Passage
Did You Know We Could Generate Code All This Time?
“I created 100k lines of code in just 2 days!” Fun times, right? We are back to measuring productivity with the LOC metric: every manager’s wet dream, now brought to life by AI.
But did you know we could already generate code long before AI came along?
A software project is essentially a set of patterns that emerge during development and engineering. One of the goals of architecture is precisely that: to establish a domain language and repeatable usage patterns. Patterns mean repetition. And repetition is an open invitation for code generation.
There is also something I call “metadata”: tightly coupled information related to domain entities, where that coupling cannot be expressed easily in code - or, more often, expressing it becomes so repetitive that it turns error-prone. The usual workaround is reaching for black-magic tools like reflection, which cannot be verified at compile time.

Recorded information
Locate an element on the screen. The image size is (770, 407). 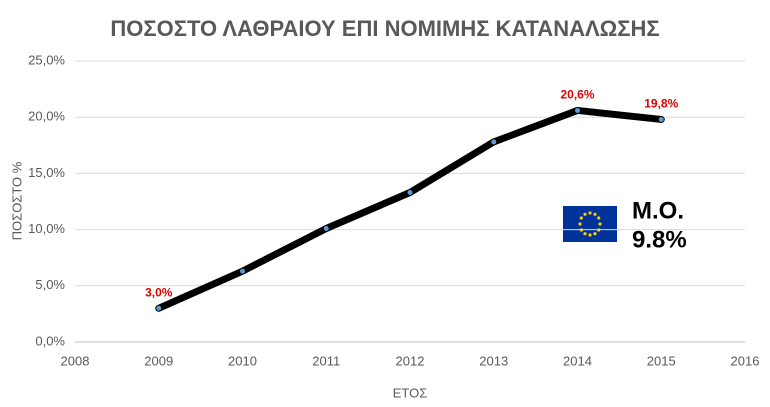
data-label: 20,6% is located at coordinates (577, 95).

Work required
In the passage on code generation, please copy the part between "But did you" and "at compile time.", inclusive, swapping "domain" for "business".

Solved exercise
But did you know we could already generate code long before AI came along?
A software project is essentially a set of patterns that emerge during development and engineering. One of the goals of architecture is precisely that: to establish a business language and repeatable usage patterns. Patterns mean repetition. And repetition is an open invitation for code generation.
There is also something I call “metadata”: tightly coupled information related to business entities, where that coupling cannot be expressed easily in code - or, more often, expressing it becomes so repetitive that it turns error-prone. The usual workaround is reaching for black-magic tools like reflection, which cannot be verified at compile time.